Advanced applied mathematics problems are underrepresented in existing Large Language Model (LLM) benchmark datasets. To address this, we introduce $\textbf{HARDMath}$, a dataset inspired by a graduate course on asymptotic methods, featuring challenging applied mathematics problems that require analytical approximation techniques. These problems demand a combination of mathematical reasoning, computational tools, and subjective judgment, making them difficult for LLMs. Our framework auto-generates a large number of problems with solutions validated against numerical ground truths.
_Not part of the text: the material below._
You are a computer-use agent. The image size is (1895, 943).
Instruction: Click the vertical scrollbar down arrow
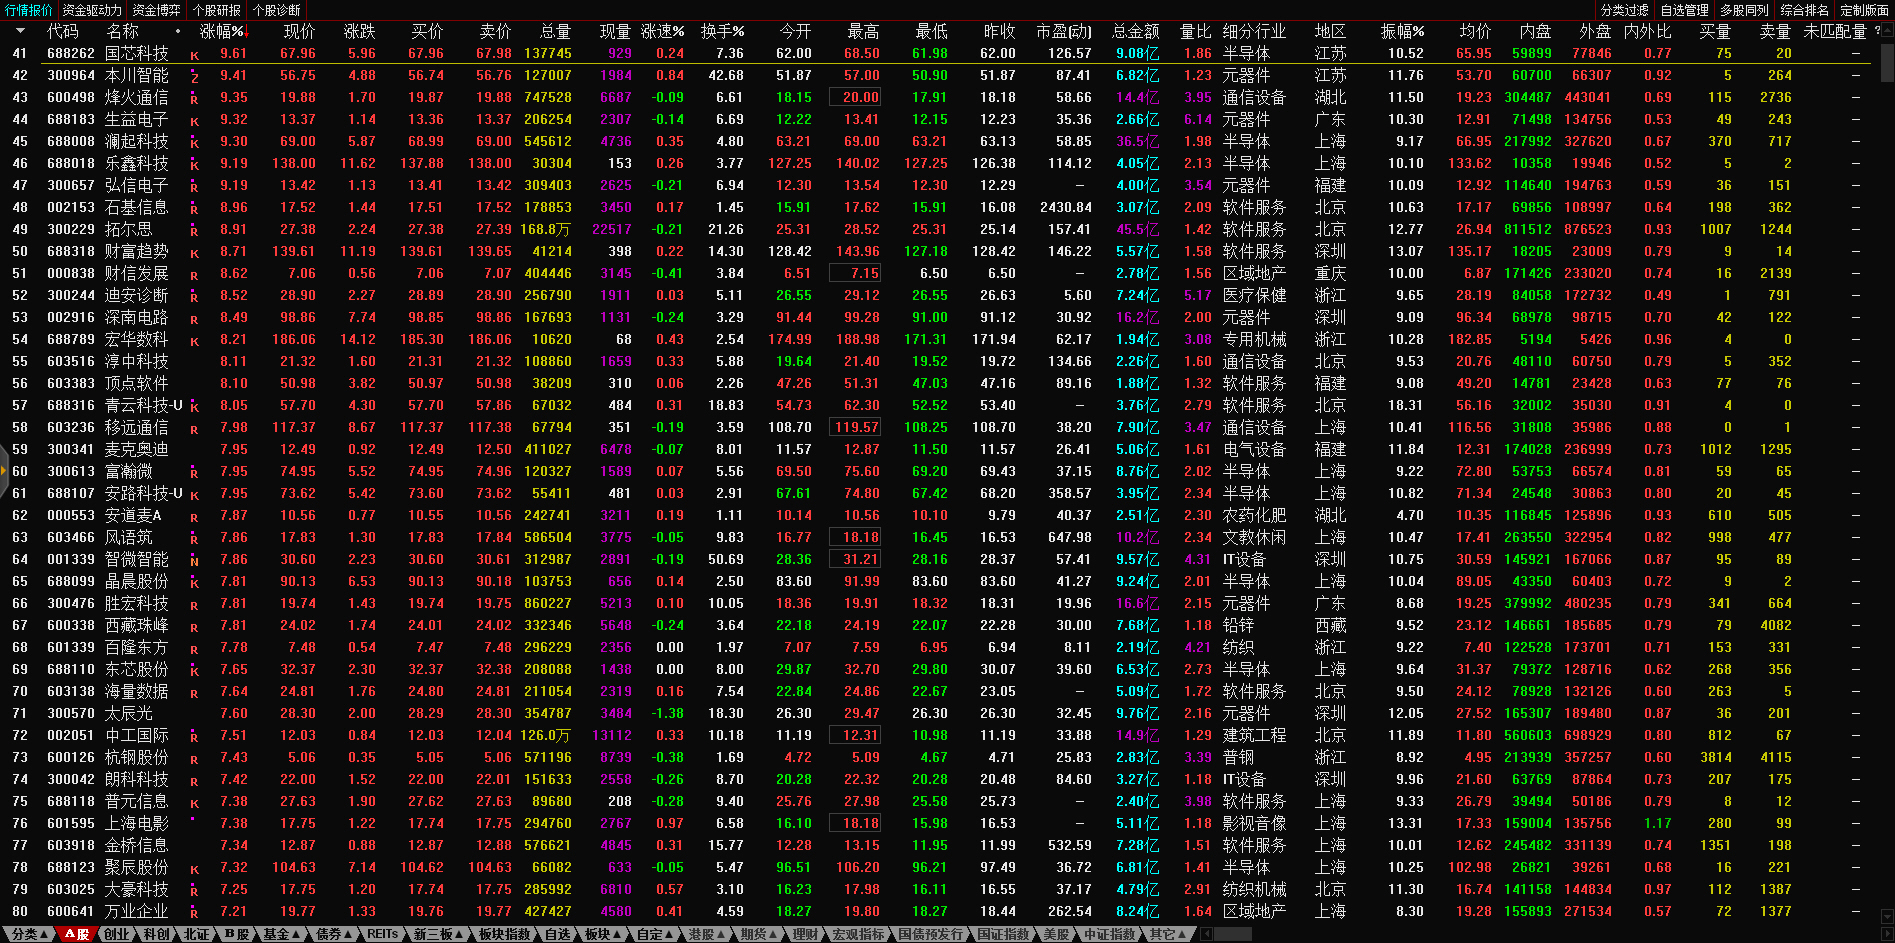pos(1886,916)
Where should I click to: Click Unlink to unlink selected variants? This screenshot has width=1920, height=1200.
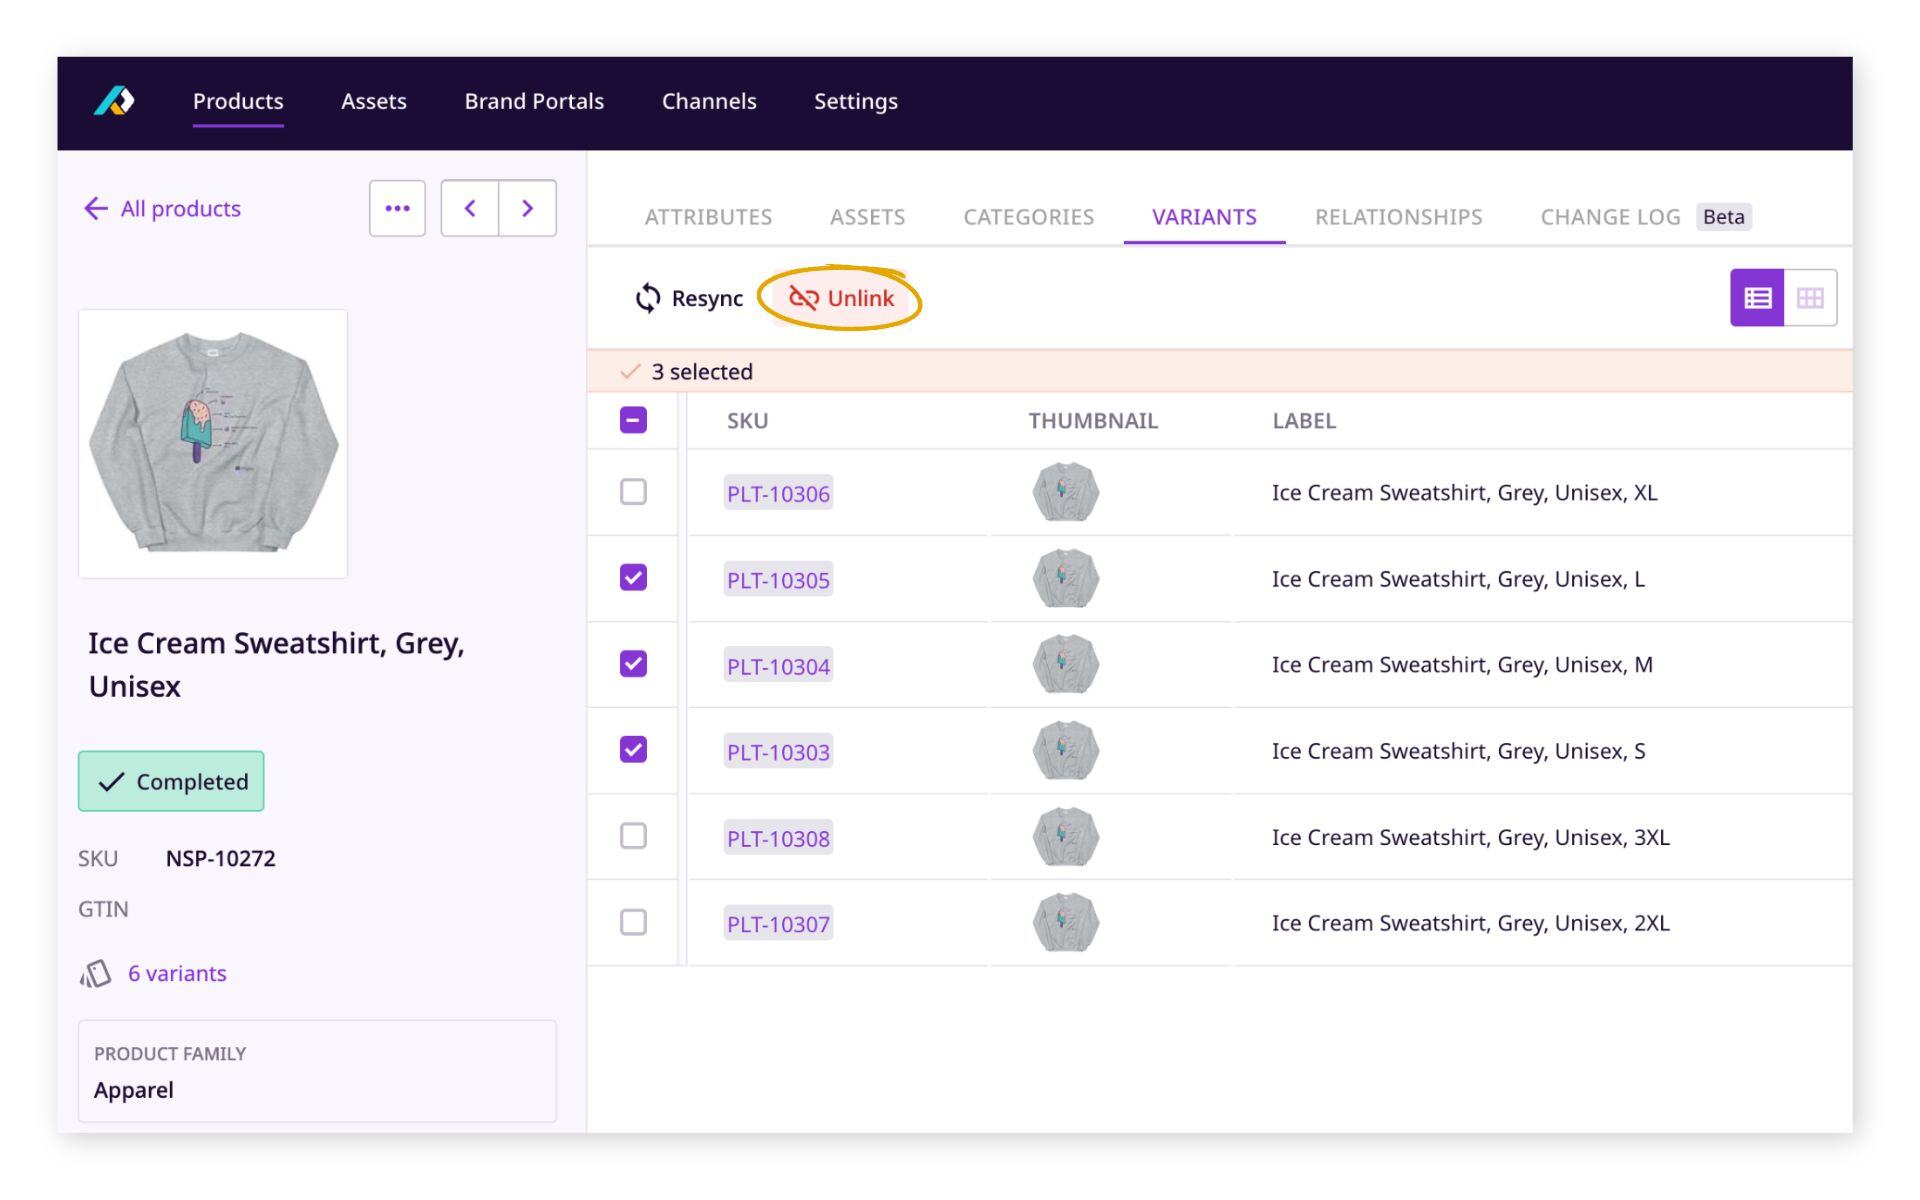841,298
We evaluate both open- and closed-source LLMs on $\textbf{HARDMath-mini}$, a sub-sampled test set of 366 problems, as well as on 40 word problems formulated in applied science contexts. Even leading closed-source models like GPT-4 achieve only 43.8% overall accuracy with few-shot Chain-of-Thought prompting, and all models demonstrate significantly lower performance compared to results on existing mathematics benchmark datasets. We additionally conduct a detailed error analysis to gain insights into the failure cases of LLMs. These results demonstrate the limitations of current LLM performance on advanced graduate-level applied math problems and underscore the importance of datasets like $\textbf{HARDMath}$ to advance mathematical abilities of LLMs.